#### CHALLENGE
Can you update the rows from the line with "Given: Open Probabilities sidebar item" through the end of the rows, replacing "notifications bell" with "alerts bell" and leaving everything else as it is?

#### RECORDS PROVIDED
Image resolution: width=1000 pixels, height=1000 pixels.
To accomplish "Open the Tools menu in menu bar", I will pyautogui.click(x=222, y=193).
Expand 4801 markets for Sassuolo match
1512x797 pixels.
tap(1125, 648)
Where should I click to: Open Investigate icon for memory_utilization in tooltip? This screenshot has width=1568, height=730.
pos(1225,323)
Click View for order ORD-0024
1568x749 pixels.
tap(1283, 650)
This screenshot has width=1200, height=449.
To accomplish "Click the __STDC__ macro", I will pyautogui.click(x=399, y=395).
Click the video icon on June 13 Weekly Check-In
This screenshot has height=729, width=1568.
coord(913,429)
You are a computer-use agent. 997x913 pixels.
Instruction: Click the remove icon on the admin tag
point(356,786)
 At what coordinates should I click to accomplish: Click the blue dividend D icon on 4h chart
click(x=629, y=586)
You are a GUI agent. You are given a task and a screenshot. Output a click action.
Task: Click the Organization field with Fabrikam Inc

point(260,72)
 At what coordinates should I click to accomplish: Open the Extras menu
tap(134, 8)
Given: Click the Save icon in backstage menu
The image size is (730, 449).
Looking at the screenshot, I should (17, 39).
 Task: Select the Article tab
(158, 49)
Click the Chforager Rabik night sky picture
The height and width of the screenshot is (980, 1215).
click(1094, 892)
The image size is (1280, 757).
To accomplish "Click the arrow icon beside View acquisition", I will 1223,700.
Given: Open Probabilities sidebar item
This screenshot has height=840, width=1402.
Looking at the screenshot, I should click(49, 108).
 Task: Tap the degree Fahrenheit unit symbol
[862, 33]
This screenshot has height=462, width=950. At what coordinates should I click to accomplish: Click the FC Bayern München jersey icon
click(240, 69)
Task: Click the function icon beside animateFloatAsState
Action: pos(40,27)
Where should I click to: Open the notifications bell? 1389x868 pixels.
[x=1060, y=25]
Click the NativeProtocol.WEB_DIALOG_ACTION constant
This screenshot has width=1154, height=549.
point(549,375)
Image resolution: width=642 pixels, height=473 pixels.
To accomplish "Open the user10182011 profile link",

#### RESULT OF THIS TASK
Given: Open Probabilities sidebar item
This screenshot has height=840, width=1402.
Looking at the screenshot, I should click(49, 108).
 Task: Tap the degree Fahrenheit unit symbol
[862, 33]
This screenshot has height=462, width=950. At what coordinates should I click to accomplish: Click the FC Bayern München jersey icon
click(240, 69)
Task: Click the function icon beside animateFloatAsState
Action: pos(40,27)
Where should I click to: Open the alerts bell? 1389x868 pixels.
[x=1060, y=25]
Click the NativeProtocol.WEB_DIALOG_ACTION constant
This screenshot has width=1154, height=549.
point(549,375)
Image resolution: width=642 pixels, height=473 pixels.
To accomplish "Open the user10182011 profile link",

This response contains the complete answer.